The Banishment of David Frum: the Revolution Devours Its Children

Frum's fate sends a loud and clear message: even mild dissent is taboo, subject to ostracism, vilification. This is weird stuff, and it could get a lot weirder as the Right continues its quest for ideological purity.
This post was published on the now-closed HuffPost Contributor platform. Contributors control their own work and posted freely to our site. If you need to flag this entry as abusive, send us an email.

The banishment of David Frum from the American Enterprise Institute may be one of the best things that's happened to him. He's become a cause celebre. As a newly hot commodity, he'll get gobs of publicity -- a New Yorker profile must now be in the offing -- and website hits for his fledgling FrumForum. But it's not good for the conservative movement, which has regarded his efforts to drag it into modernity with increasing consternation.

Frum has long had the right stuff for the right, working at the Wall Street Journal and for the Bush administration. In recent months he's been staking out somewhat heterodox stands, at least in the context of the conservative movement. Even mild dissent, however, is apparently too much for it to swallow. It has reached the point where, in Bolshevik fashion, it's devouring its own children.

Is Frum really an apostate, a ranks-breaker? No, he isn't. I haven't seen any evidence that Frum, a vigorous polemicist, has fundamentally deviated from traditional conservative positions when it comes to Israel or tax rates.
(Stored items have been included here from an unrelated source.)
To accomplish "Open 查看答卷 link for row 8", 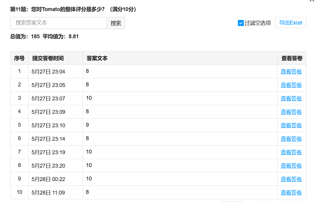I will [291, 166].
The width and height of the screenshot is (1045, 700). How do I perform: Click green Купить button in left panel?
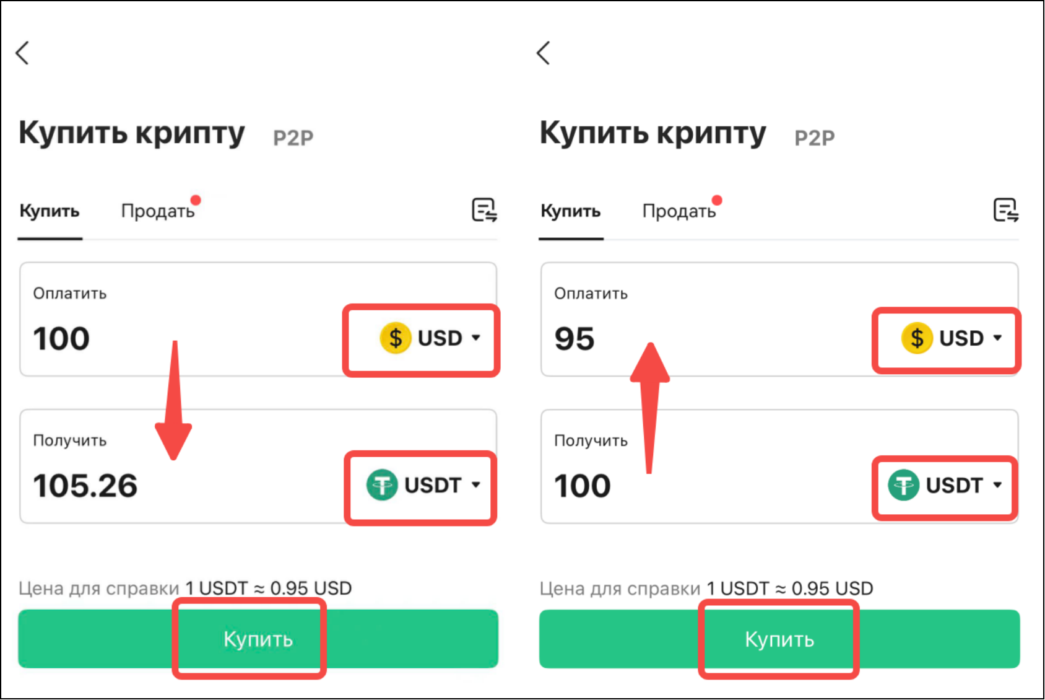click(258, 639)
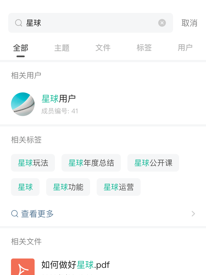The width and height of the screenshot is (206, 275).
Task: Tap the magnifier icon beside 查看更多
Action: [15, 214]
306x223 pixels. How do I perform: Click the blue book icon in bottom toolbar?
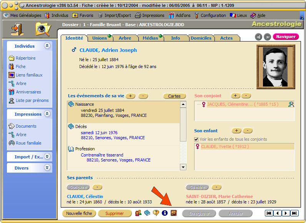point(147,213)
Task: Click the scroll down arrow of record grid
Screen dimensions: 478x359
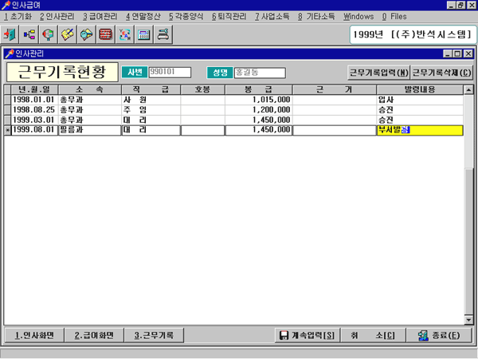Action: [468, 319]
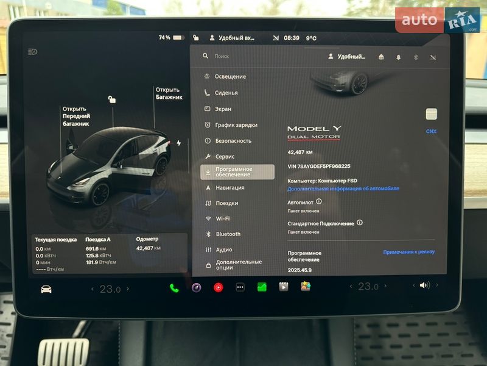Open the green phone app in the dock
Image resolution: width=487 pixels, height=366 pixels.
point(175,287)
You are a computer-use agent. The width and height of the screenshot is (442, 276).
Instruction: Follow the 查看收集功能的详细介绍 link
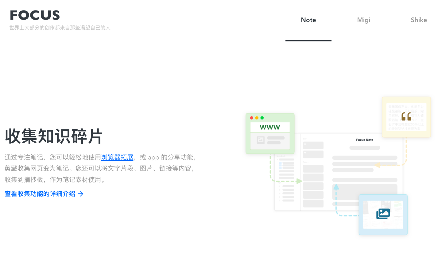pos(40,194)
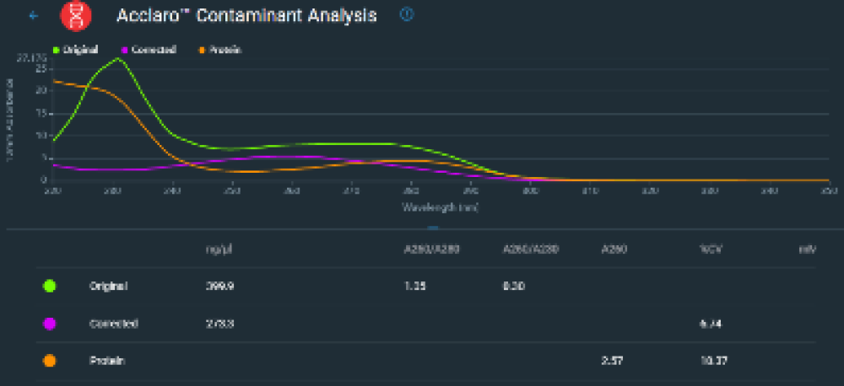Select the Original row label

pyautogui.click(x=108, y=286)
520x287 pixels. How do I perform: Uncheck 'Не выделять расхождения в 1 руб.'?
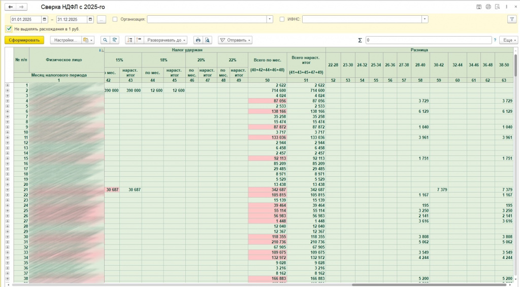tap(9, 29)
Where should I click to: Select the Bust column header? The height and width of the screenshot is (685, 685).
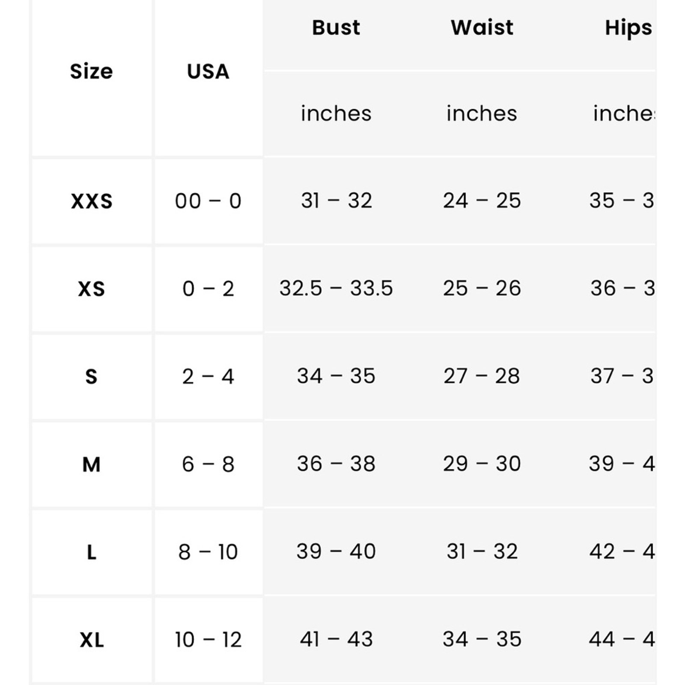point(336,28)
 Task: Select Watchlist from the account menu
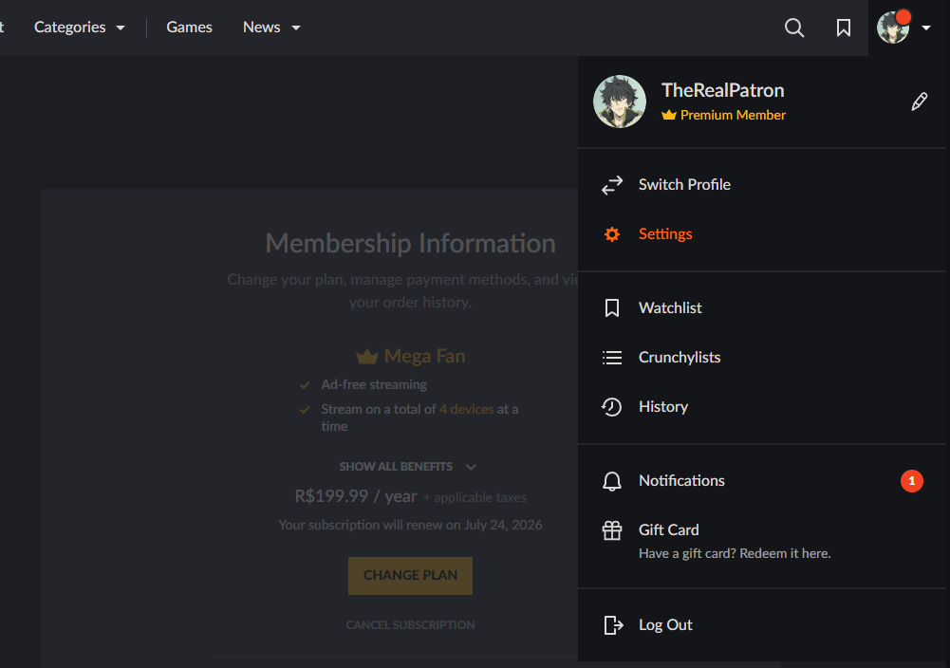pyautogui.click(x=670, y=308)
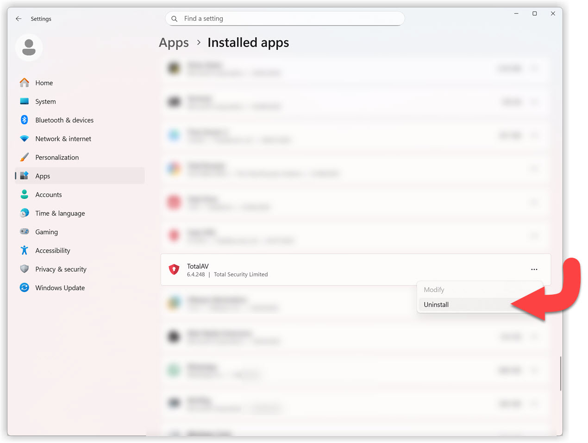
Task: Select Modify in the context menu
Action: click(434, 290)
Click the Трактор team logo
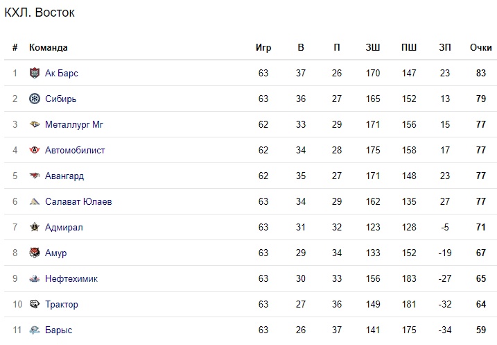Viewport: 497px width, 345px height. tap(35, 305)
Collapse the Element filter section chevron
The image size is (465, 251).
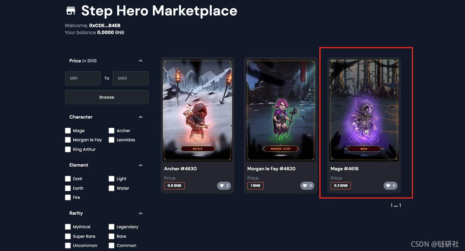coord(141,165)

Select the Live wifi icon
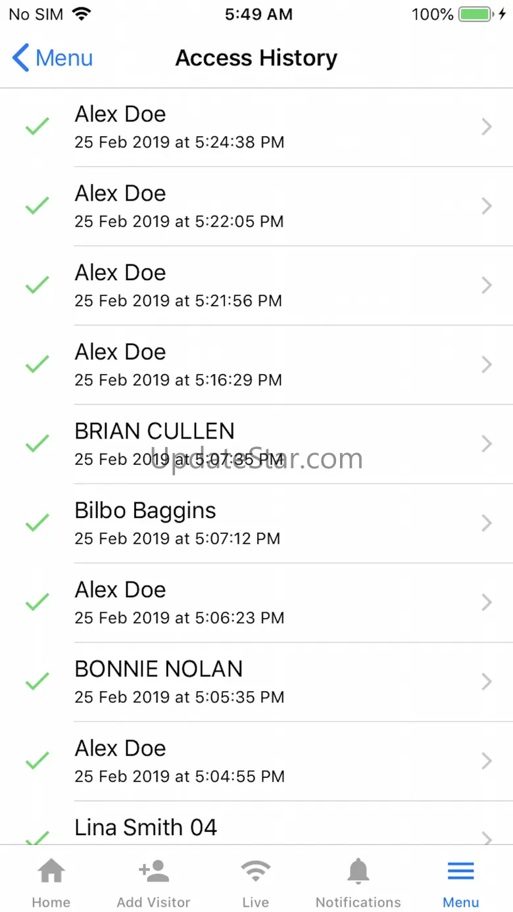(x=256, y=871)
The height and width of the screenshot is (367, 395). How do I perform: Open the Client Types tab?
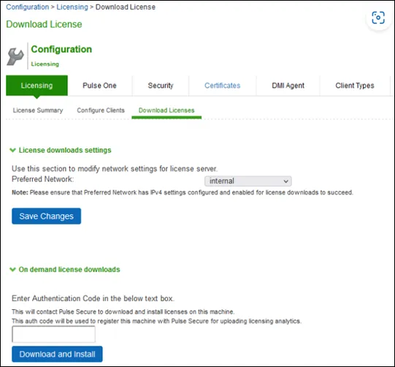[x=355, y=86]
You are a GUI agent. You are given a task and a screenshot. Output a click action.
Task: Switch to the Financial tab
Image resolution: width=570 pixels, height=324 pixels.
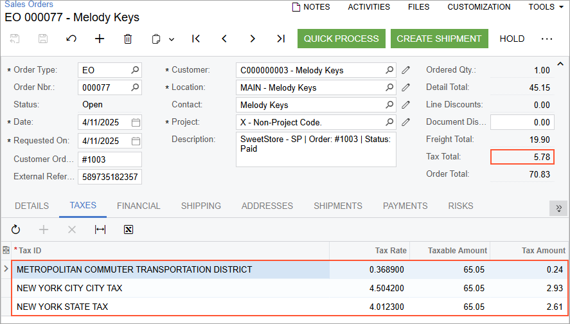(139, 206)
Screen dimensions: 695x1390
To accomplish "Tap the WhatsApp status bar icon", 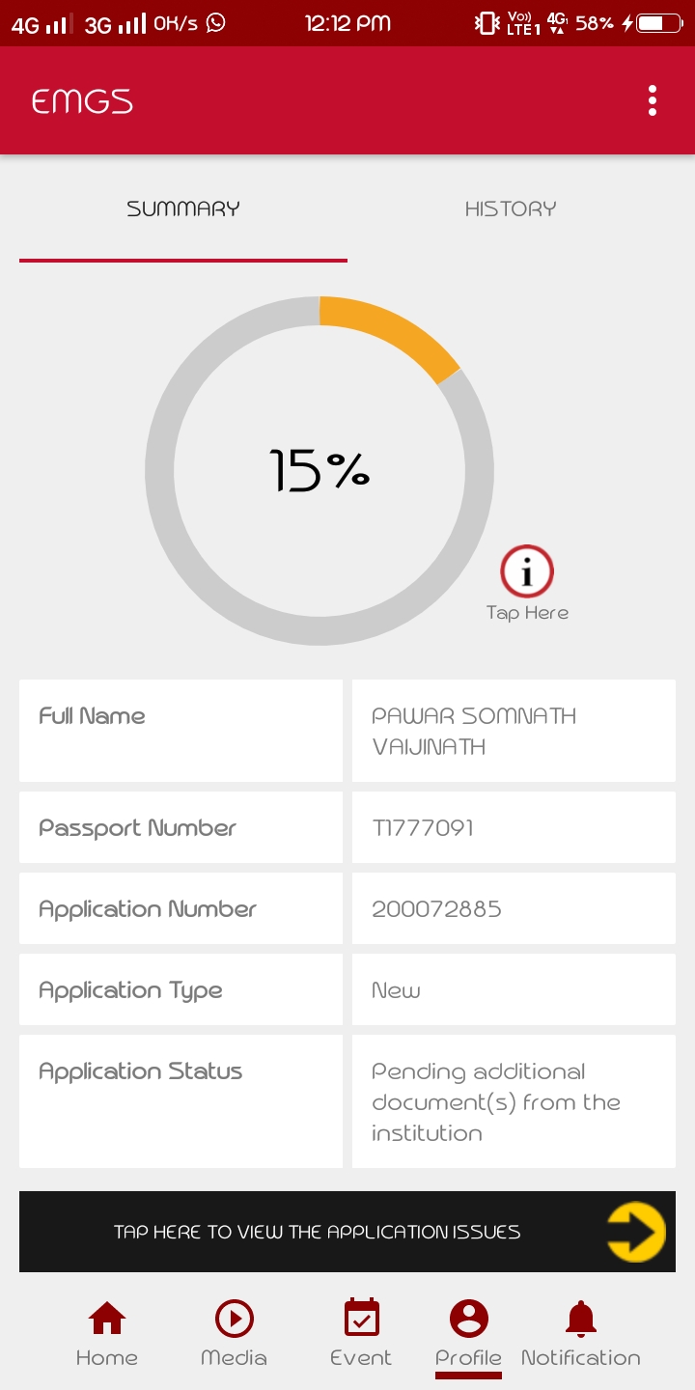I will [216, 23].
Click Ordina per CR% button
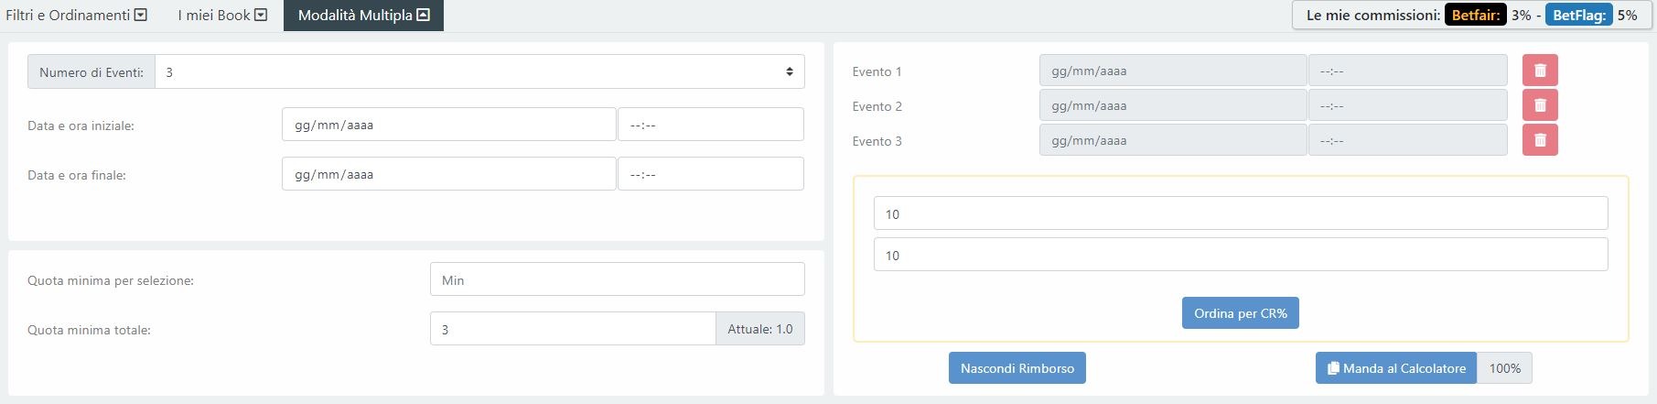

What he has argued for is a more modern Republican party that doesn't stage a gadarene rush to the far right, but tries to come to terms with environmental issues, health care, and so on. Writing in the Washington Post on Thursday, Anne Applebaum observed that much of what Frum represents is a no-brainer for conservatives, who, like the British Tories, may well find themselves in the wilderness for many years if they refuse to acknowledge new realities.

Frum's saga resembles in reverse the odyssey of the neoconservatives who used to argue that they hadn't left the Democratic party. It had left them. Now, it seems fair to say, Frum isn't leaving conservatism; rather, the conservative movement is rapidly leaving Frum behind.

Frum's fate sends a loud and clear message: even mild dissent is taboo, subject to ostracism, vilification. This is weird stuff, and it could get a lot weirder as the right continues its quest for ideological purity. For now, Frum is the most prominent victim and beneficiary of the latest purge on the right.